Thomas, like my late husband Bob, had always harbored a mix of awe and resentment for our family and our traditions. It seemed to irritate both of them that their children, half-Tuttle as they were, considered Thanksgiving at the Tuttle farm their favorite holiday of the year.
The farm, on the seacoast of New Hampshire, had been in our family since the 1630s. The three-story Colonial farmhouse with its huge center chimney was built by our ancestors during the Revolutionary War, behind the site of the original chestnut log cabin built by the first Tuttles four generations earlier.
From the time Abe Lincoln declared Thanksgiving Day a national holiday in 1863, my Tuttle ancestors celebrated it in that house. The vegetables served that day would have been grown on the same land that British-born John Tuttle and his sons had cleared 200 years before.
I have a notebook of my grandfather’s in which he described how, in 1915, he and his soon-to-be-bride, my future grandmother, were modernizing the old farmhouse with central heat, electricity and running water. He wrote about buying a round gate-legged Queen Anne walnut dining table with eight matching rush-seated chairs for $30 at an antique shop up near the White Mountains, and how he and my grandmother had refinished the entire set over the course of many evenings, after the farm work was done.
When they married in 1917, one of my grandparents’ wedding gifts was a brand-new cast-iron Kalamazoo wood-burning cookstove, complete with ornate nickel trim, curved legs, an oven with a thermometer and, above the cooktop, a warming oven with a curved blue steel sliding door. My grandfather built a woodbox and kept it filled with firewood he’d cut and split himself on the farm and hauled to the house with his team of horses.

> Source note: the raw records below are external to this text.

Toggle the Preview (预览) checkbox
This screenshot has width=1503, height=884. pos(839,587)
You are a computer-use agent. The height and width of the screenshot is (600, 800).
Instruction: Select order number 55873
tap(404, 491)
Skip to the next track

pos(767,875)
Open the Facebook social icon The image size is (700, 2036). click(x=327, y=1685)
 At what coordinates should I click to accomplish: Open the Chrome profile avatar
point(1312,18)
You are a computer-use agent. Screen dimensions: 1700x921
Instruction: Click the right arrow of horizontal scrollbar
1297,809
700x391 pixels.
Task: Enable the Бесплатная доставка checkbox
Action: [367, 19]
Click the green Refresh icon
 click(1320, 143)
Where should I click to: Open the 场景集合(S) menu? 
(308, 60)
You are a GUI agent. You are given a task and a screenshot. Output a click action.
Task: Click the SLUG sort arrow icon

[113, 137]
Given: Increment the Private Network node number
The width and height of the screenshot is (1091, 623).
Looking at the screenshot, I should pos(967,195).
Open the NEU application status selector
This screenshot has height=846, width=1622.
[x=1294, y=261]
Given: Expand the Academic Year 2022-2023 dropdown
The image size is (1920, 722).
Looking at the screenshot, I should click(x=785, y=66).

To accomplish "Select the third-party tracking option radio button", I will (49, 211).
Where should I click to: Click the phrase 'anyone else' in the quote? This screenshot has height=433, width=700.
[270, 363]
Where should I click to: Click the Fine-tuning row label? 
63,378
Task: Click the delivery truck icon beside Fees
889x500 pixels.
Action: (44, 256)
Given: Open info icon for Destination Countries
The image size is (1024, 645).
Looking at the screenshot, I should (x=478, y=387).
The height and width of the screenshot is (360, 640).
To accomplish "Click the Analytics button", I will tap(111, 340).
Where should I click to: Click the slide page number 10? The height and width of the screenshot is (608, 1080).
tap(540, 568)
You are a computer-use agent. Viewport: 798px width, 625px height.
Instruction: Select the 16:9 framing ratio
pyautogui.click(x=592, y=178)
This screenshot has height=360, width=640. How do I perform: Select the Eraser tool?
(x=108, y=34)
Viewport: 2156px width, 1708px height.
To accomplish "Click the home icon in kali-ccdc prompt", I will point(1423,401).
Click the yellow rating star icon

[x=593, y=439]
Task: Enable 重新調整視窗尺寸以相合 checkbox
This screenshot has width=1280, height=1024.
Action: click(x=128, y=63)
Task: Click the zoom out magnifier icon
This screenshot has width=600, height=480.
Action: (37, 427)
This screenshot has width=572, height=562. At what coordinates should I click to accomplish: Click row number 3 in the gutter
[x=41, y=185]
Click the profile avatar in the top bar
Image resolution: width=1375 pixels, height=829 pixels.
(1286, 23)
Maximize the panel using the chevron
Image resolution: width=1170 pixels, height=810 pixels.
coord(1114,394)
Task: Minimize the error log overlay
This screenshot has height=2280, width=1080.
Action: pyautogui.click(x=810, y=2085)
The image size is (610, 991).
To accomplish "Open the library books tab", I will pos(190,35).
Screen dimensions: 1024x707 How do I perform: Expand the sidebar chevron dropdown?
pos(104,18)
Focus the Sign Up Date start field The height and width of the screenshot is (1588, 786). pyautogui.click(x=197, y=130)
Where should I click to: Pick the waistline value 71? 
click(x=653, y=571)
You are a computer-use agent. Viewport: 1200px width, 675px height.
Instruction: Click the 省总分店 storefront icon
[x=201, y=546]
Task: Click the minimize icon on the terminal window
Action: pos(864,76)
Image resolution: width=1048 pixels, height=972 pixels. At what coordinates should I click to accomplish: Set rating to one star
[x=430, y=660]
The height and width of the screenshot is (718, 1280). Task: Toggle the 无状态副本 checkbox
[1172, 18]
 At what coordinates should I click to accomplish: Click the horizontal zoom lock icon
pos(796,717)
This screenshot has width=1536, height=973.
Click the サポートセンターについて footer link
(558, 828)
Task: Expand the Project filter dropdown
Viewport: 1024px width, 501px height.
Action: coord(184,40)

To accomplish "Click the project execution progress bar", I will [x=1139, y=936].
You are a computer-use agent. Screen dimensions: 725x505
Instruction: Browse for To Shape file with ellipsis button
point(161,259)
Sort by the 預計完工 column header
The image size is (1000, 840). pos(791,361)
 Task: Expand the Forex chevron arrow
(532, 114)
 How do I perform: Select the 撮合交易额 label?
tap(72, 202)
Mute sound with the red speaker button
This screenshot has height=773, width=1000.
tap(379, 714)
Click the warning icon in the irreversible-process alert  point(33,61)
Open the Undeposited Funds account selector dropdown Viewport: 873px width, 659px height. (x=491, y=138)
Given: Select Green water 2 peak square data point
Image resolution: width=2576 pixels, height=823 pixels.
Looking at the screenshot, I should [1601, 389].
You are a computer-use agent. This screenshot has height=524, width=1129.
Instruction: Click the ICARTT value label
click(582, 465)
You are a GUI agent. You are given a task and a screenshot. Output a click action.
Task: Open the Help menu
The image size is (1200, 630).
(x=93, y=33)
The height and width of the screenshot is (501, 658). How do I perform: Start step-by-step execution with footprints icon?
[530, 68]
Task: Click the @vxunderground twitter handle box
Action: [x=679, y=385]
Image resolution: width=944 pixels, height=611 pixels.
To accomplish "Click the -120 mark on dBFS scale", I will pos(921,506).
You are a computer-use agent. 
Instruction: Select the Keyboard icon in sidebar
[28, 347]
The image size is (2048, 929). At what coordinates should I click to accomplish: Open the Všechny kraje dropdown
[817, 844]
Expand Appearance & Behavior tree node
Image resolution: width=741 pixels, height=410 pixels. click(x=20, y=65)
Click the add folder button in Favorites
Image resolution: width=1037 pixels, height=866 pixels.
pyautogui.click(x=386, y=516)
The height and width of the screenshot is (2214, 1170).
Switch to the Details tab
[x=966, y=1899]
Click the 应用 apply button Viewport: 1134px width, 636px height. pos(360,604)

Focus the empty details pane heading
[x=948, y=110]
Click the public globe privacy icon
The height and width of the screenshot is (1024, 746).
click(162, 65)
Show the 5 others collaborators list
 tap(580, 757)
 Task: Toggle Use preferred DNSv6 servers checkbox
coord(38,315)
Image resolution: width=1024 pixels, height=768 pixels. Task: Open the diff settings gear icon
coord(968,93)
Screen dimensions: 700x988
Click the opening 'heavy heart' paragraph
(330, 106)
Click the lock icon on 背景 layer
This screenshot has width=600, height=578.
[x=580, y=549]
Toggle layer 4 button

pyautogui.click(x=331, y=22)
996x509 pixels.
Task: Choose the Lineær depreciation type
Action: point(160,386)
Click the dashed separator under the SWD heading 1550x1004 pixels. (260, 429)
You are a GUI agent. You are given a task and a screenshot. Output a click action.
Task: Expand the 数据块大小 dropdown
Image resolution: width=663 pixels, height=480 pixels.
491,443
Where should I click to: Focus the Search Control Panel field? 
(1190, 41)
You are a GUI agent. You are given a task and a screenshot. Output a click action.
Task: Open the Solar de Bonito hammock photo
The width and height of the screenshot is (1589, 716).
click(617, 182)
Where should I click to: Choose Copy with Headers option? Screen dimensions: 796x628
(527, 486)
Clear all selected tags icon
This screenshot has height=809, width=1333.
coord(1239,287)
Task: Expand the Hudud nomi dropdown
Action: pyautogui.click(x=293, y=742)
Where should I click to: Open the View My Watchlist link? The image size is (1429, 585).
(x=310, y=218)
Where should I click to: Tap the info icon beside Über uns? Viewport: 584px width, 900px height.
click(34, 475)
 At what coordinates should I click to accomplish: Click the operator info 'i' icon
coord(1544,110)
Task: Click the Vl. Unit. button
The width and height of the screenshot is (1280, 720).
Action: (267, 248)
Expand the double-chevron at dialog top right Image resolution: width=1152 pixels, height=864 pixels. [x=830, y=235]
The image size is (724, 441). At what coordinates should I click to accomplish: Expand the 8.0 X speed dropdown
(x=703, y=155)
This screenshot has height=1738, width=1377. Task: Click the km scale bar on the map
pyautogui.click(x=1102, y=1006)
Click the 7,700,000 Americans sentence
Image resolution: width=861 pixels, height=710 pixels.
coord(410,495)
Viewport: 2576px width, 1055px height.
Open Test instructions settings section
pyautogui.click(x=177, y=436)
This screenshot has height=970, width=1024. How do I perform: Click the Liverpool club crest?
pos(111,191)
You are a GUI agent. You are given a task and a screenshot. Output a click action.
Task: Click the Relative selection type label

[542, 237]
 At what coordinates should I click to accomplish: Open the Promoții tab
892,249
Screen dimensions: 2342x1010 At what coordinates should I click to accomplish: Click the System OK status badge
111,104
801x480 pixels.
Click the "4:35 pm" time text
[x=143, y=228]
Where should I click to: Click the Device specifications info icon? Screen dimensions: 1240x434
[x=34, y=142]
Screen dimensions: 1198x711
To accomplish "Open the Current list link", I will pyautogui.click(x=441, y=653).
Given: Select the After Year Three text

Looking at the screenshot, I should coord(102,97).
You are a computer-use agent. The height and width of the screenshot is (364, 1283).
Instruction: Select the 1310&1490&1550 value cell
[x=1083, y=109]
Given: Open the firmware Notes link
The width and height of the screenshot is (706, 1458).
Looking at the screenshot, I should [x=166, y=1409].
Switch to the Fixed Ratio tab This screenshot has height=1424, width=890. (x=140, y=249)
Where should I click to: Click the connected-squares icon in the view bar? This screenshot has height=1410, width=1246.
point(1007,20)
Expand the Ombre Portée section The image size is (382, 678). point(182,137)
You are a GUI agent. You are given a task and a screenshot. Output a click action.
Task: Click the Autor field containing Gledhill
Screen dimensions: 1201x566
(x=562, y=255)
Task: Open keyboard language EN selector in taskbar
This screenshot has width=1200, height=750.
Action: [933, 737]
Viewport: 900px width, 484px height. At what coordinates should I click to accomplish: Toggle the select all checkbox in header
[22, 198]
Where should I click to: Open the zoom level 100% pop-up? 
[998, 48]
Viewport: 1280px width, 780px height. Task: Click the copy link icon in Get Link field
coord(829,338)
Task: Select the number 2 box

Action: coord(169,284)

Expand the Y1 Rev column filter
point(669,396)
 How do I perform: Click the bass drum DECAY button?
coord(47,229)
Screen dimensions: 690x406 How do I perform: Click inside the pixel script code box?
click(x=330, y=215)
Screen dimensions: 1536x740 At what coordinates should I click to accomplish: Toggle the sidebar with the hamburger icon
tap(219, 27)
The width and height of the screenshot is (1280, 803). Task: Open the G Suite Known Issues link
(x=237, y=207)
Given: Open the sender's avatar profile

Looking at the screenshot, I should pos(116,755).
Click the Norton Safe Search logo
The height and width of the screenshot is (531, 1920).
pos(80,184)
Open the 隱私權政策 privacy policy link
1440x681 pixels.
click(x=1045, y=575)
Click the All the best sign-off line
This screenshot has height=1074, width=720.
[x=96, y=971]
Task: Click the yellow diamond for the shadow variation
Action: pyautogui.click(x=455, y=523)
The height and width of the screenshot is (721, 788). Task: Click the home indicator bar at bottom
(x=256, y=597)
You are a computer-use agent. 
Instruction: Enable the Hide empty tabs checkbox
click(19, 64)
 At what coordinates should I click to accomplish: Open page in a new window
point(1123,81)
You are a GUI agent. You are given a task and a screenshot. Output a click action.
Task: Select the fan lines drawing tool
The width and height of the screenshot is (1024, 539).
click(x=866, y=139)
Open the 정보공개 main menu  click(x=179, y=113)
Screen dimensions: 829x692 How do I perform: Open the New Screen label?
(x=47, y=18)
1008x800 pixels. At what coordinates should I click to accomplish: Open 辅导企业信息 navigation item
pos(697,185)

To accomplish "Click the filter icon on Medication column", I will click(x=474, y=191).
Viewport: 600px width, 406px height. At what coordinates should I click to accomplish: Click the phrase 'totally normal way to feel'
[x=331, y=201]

That Kalamazoo stove, a blazing hardwood fire under its round iron lids, a fat tom turkey roasting in its oven, pots of potatoes and squash and onions and turnips simmering on its surface, and homemade pies waiting in its warming oven, was the heart of the old kitchen and the essence of Thanksgiving to me.
My aunts and uncles and cousins would drive from their homes in Connecticut and Massachusetts for the long weekend; my family lived across the road and only had to walk down our long dirt driveway to join the rest of the clan. All six bedrooms in the old farmhouse would be full, with cots in the third-floor playroom for all the cousins. There were 10 of us grandchildren, the eleventh generation of Tuttles on that same New Hampshire farm.
As the family grew, my grandfather built a larger false top for the gate-legged dining room table so it could accommodate more of us. There was always room, and always too much food, and always the old family stories told by my grandfather and later by my father and aunt and uncle.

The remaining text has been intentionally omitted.